Während meine biologische Uhr bereits auf Drittfrühlingszeit umgestellt ist, tickt meine innere Uhr immer gleich, die lässt sich auch vom Wochenendwahn nicht beeindrucken, aufgewacht wird, wenn SIE es sagt, ohne ewigen Kalender, Gangreserve, Mondkalender und automatischer Sommer-/Winterzeitregulierung. Die Augendeckel klappen hoch, eine ungeduldige Brille erwartet kühl mein noch warmes Hinterteil, Steppdecke, nicht Veranlagung, Eine Formulierung rutscht mir ins Bewusstsein mit der Erkenntnis, dass ich aber hätte ausschlafen können, mir das aber völlig Wurscht ist, weil ein Tag wieder andere ist mit Fernsehen rund um die Uhr und offen Geschäften bis in die Puppen und Autoverkehr und Heimwerkerkrach statt Handwerkerkrach und auch die Fische keinerlei verändertes Verhalten, der Hund sowieso nicht. Nur der Bäcker im Hause wagt es, seinen Laden um 13:00 Uhr zuzusperren. Um 13:00 Uhr! Am Samstag!

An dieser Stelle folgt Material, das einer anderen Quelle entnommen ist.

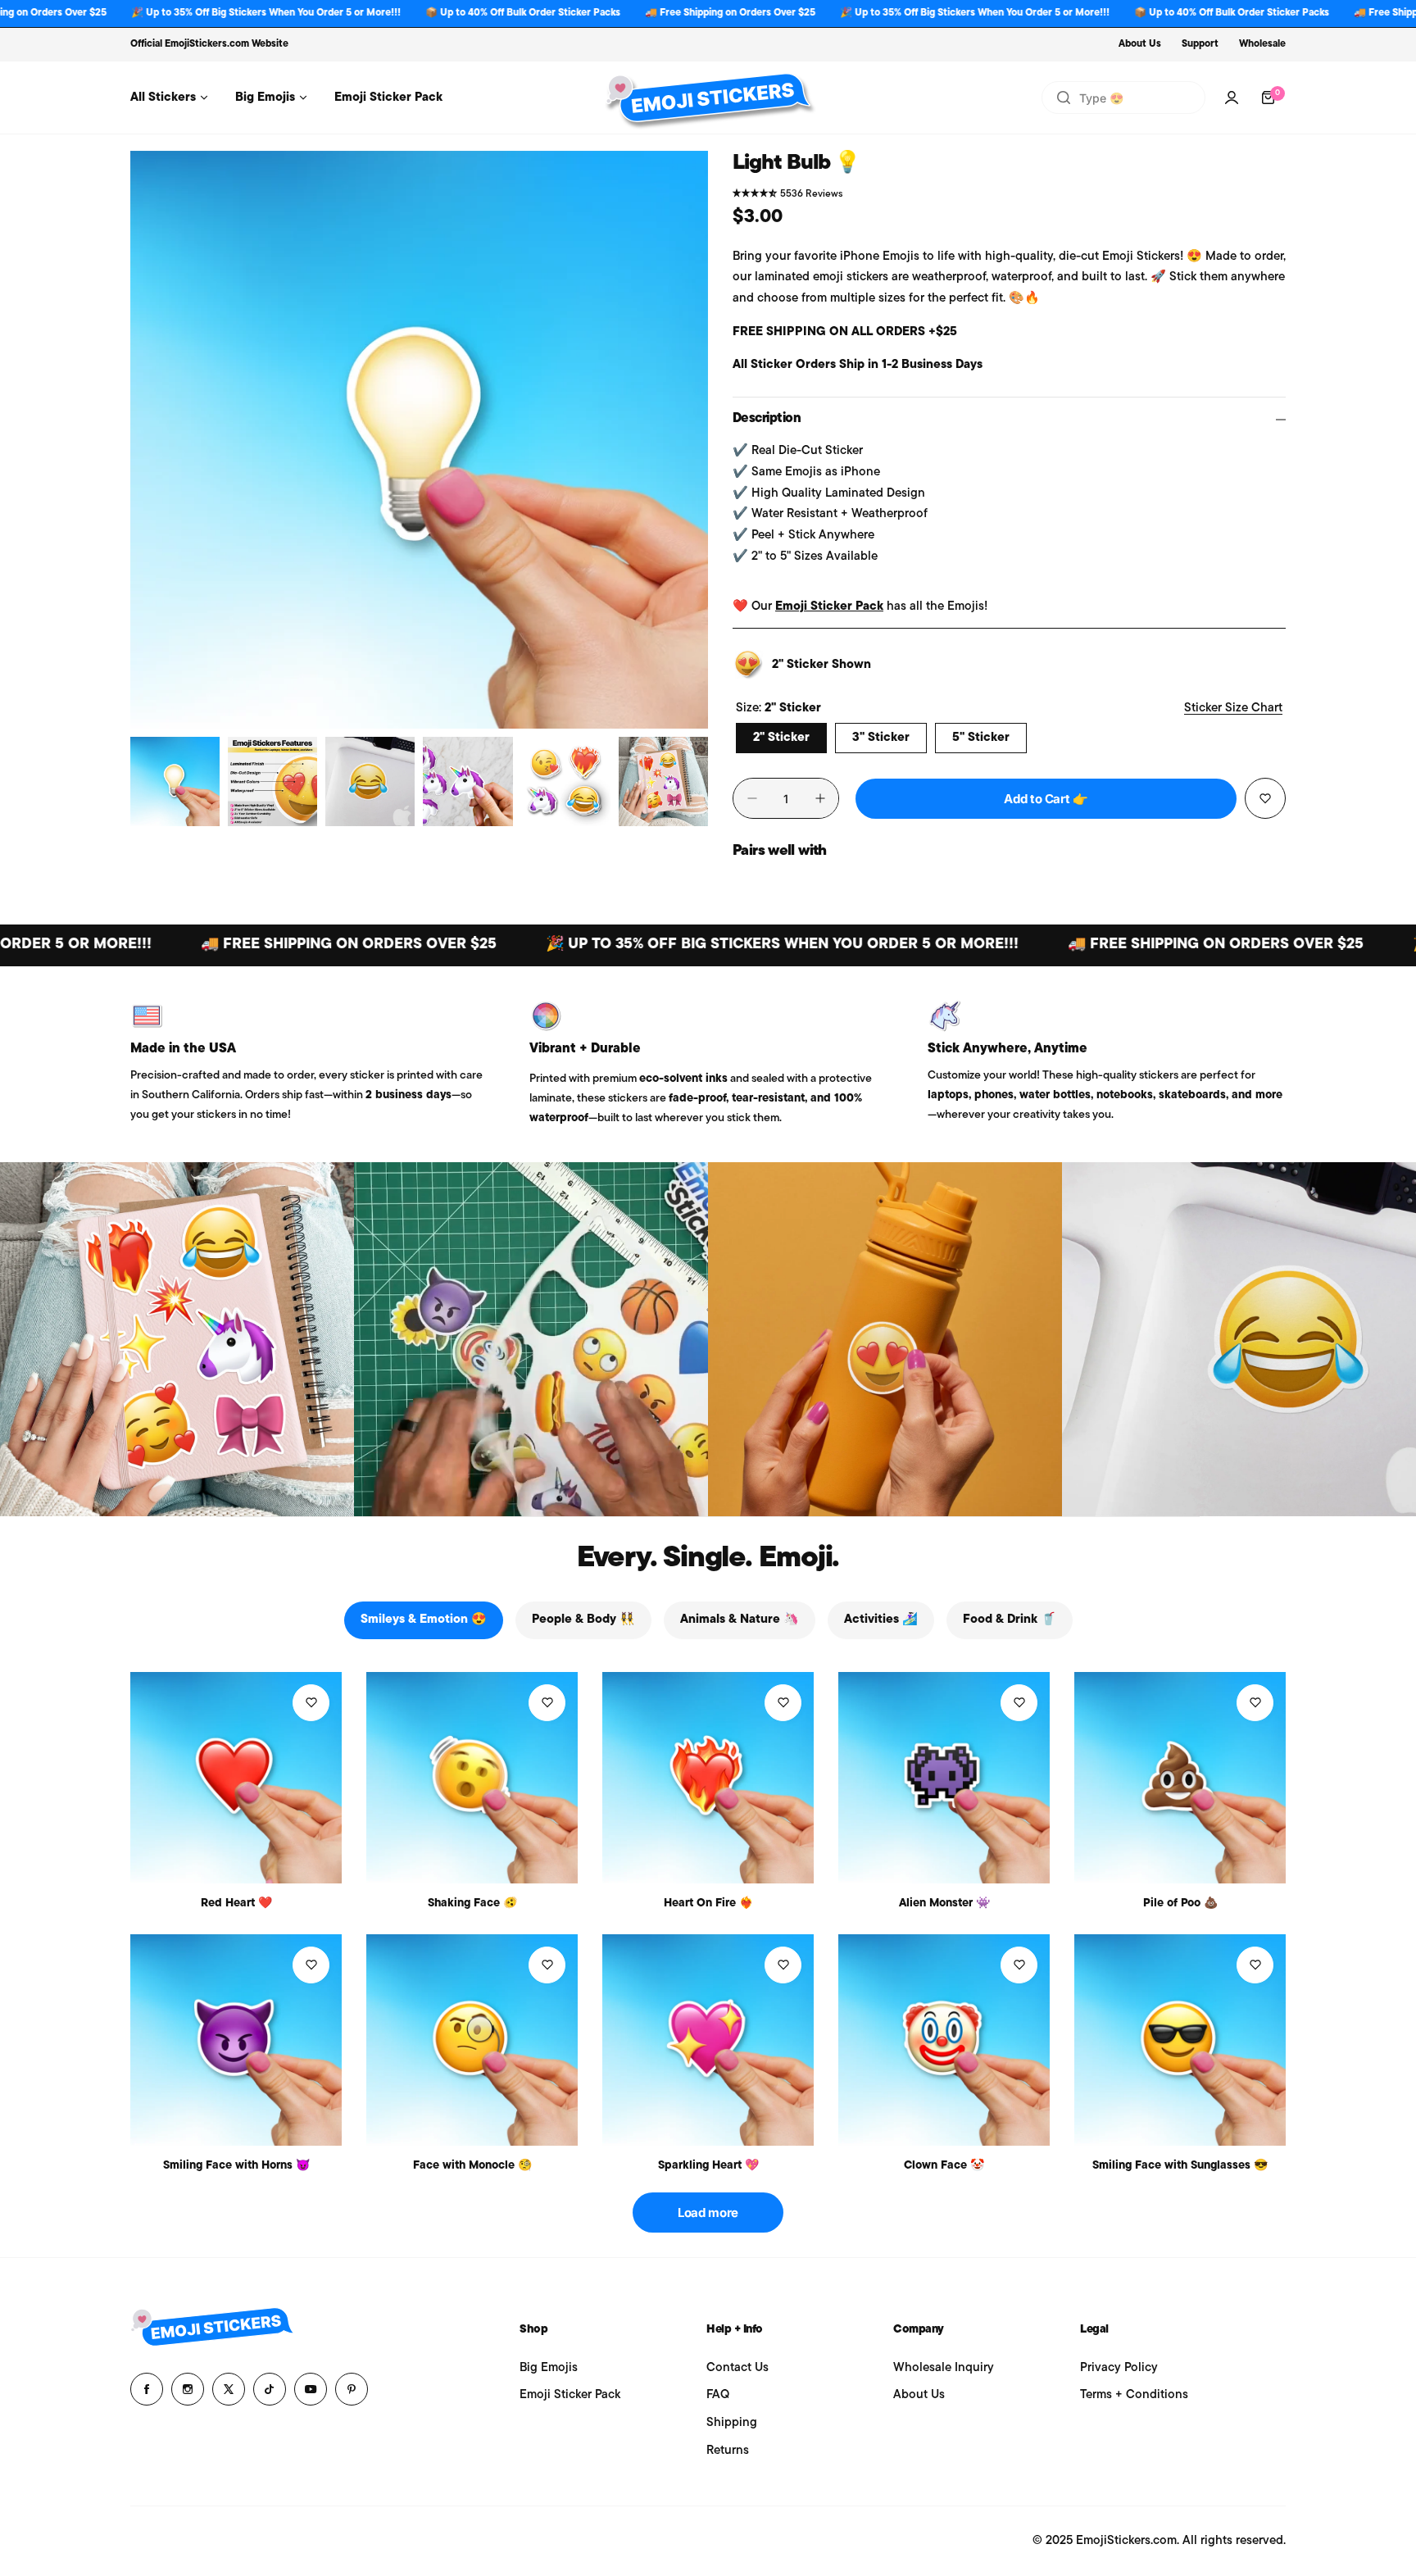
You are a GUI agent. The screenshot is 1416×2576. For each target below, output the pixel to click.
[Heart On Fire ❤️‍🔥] (708, 1777)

Wochenende. Ein Mythos. Da werden urplötzlich Menschen (noch immer meist) unterschiedlichen Geschlechts gezwungen, gemeinsam Zeit zu verbringen. Miteinander. Das werktägliche Nebeneinander (her) kippt aus dem Gleichgewicht, Gesprächspausen fallen plötzlich auf wenn sich Stunden mit Leere füllen (?)! Ein Gespräch? Warum? Wer ist der Mensch, den man sonst kurz zum Frühstück trifft und sich am Abend ab und an ein Bier bringen lässt? Oder es bringt? Was tun mit einem Tag, dem das Halt gebende Gerüst von Arbeit fehlt? Und nebenbei Inhalte schafft? Und am Abend zwei Synchronmonologe so tun, als wären sie ein Gespräch? Hoppla. Was will dieser andere Mensch da gegenüber von mir? Formel 1, Sonnenschein, kaputtes Regal, der Braten, Hund, Freunde, im schlimmsten Fall Kinder, ein schmutziges Auto, dieser Film mit Romy Schneider, Terminator, Sex, Abwasch, die Eltern, nein, die anderen, Telefon, Computerspiel, umtopfen, Bier alle, Brot vergessen, dein Kind hat die Vase kaputt gemacht, Sportschau, wieso mein Hund, Hunger, schon wieder Abwasch, spät, der Nachbar macht Lärm, zu spät…
Wie gut ich es habe. Freiberufler. Immer am Computer. Pausen nach Bedarf. Arbeitsplatz transportabel. Temporäre Lebensabschnittsparternin im Schichtdienst. Baden, wenn andere arbeiten. Fast leere Strände. Fast leere Geschäfte. Kein Tag wie der andere. Immun gegen Wochenende. Täglich Synchronmonologe. SIE hat die Fernbedienung. Sie nennt sie Macht. Ich habe meine Ruhe. Am halbrunden Tischchen. Wozu zusammen leben? Wo ich doch die Fische habe. Und sie den Hund…
Die erste Tasse Kaffee schmeckt immer am besten!